Abschalten unmöglich?

Pia ist beeindruckend. Punktgenau zum Ferienstart hat sie einen Mount-Everest ähnlichen Pendenzenberg  abgebaut. Niemand hielt das für möglich. Die perfekte Ausgangslage für einen entspannten Urlaub? Leider Nein!

Obwohl Pia die Zeit in Sizilien mit ihrer Familie geniesst, kann sie dennoch nicht ganz abschalten. Es ist nicht so, dass sie bei jeder Gelegenheit in die Mailbox schaut, Anrufe entgegennimmt oder sich davonschleicht und in Meetings einwählt. Trotzdem fühlt es sich nicht richtig an. Obwohl die Kollegen aus ihrem Team als auch ihr Vorgesetzter mehrfach erwähnt haben, dass sie ausspannen soll.
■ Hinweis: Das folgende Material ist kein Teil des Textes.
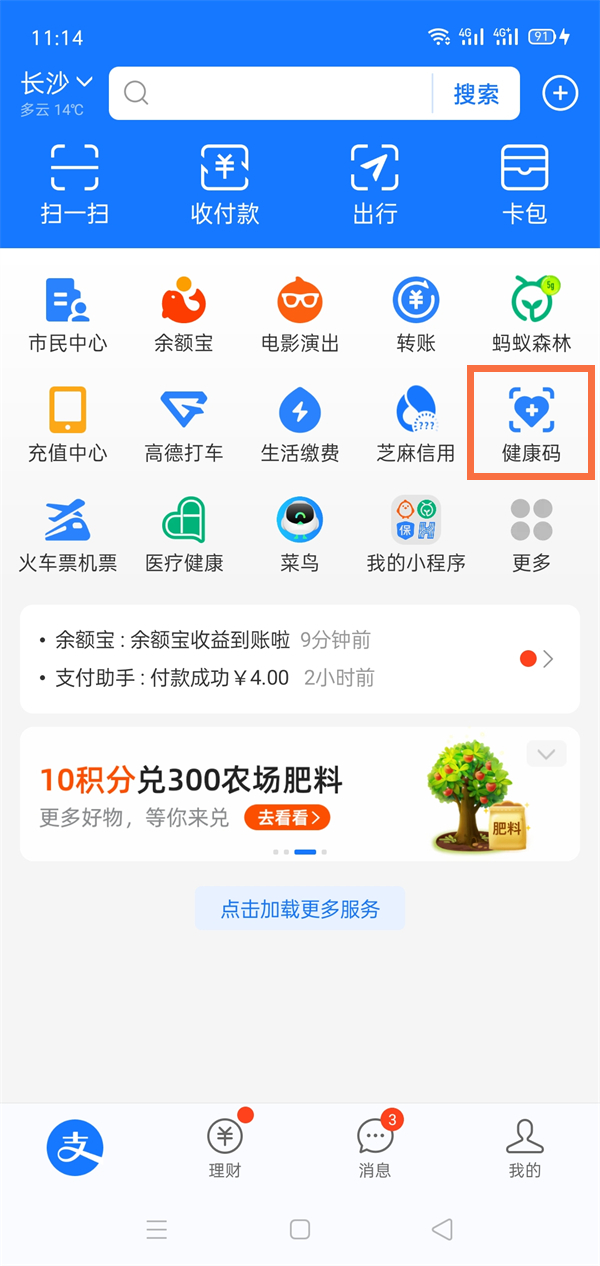This screenshot has width=600, height=1266.
Task: Open 卡包 card wallet
Action: (525, 183)
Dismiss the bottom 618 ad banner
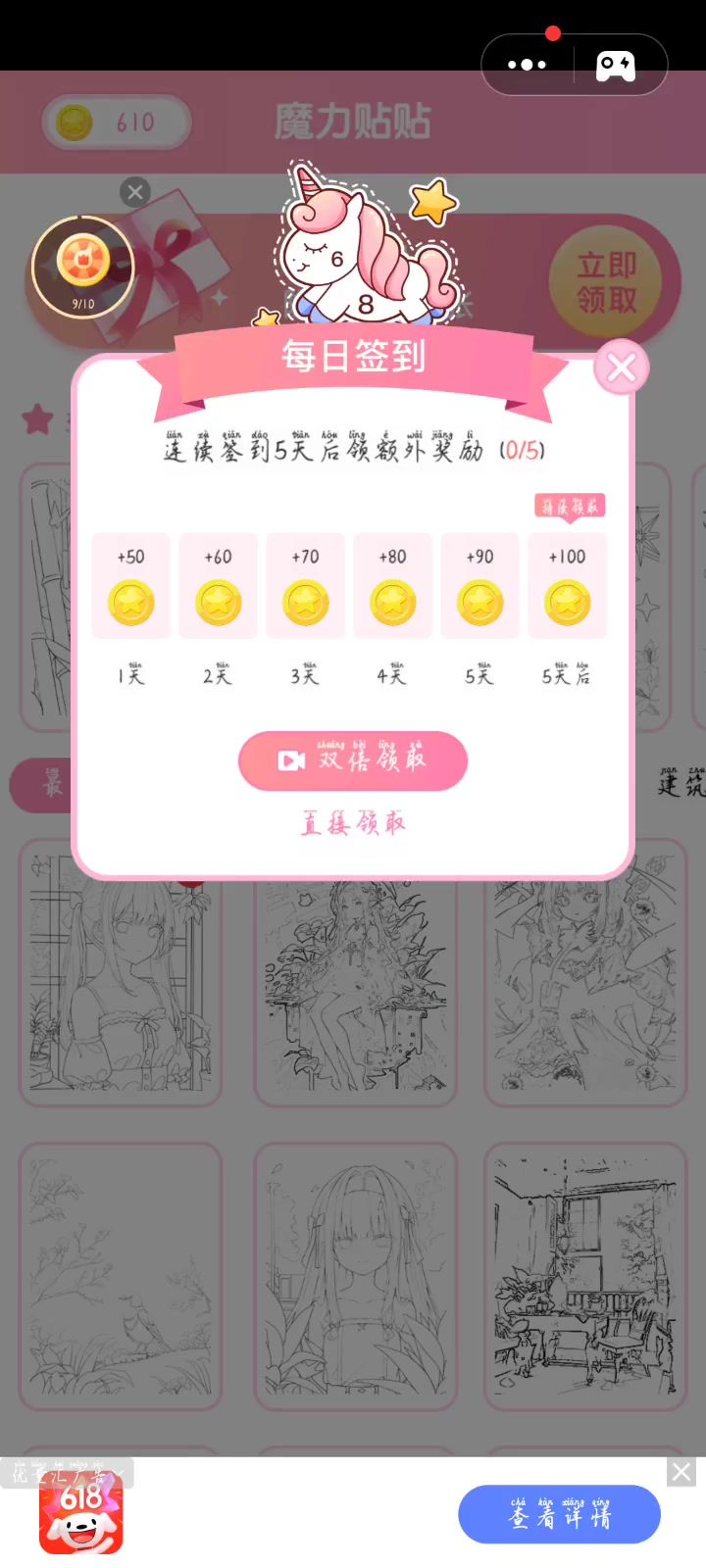This screenshot has height=1568, width=706. [681, 1471]
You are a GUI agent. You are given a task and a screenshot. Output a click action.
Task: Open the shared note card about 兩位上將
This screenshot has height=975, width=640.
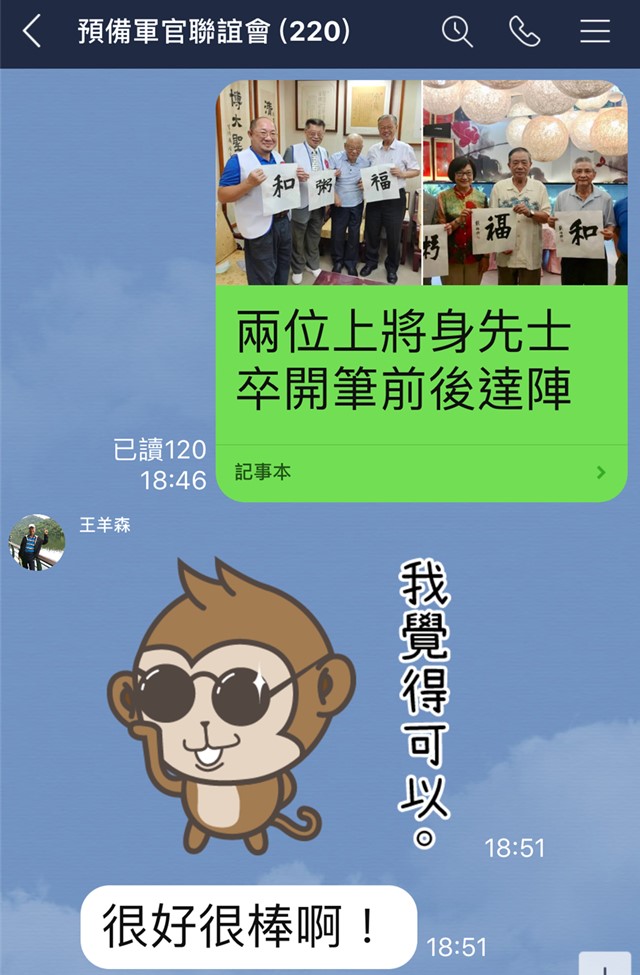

Klar haben sie recht, denkt Pia am zweiten Ferienabend als die Kinder im Bett liegen, Ihr Mann Champions League im TV schaut und sie das Laptop startet. Doch wie soll das gehen? Aktuell läuft der grosse Rechtsstreit mit dem insolventen Lieferenten, den sie federführend leitet. Ihre Assistentin ist kurzfristig unfallbedingt ausgefallen, weshalb sie die vielen Anfragen für Meetings und Gespräche selbst managen muss. Zudem beginnt im kommenden Monat die Umsetzung der einschneidenden Reorganisation, welche auch ihr Team betreffen wird.

Aus gutem Grund ist es ideal, während der Auszeit völlig abzuschalten. Doch die Realität entspricht nicht immer dem Wunschbild. Inspiriert durch die Zeitmanagementspezialistin Elizabeth Grace Saunders führe ich ein paar praktische Punkte auf, damit sich der Urlaub auch wirklich wie ein Urlaub anfühlt, auch wenn er nicht komplett offline ist.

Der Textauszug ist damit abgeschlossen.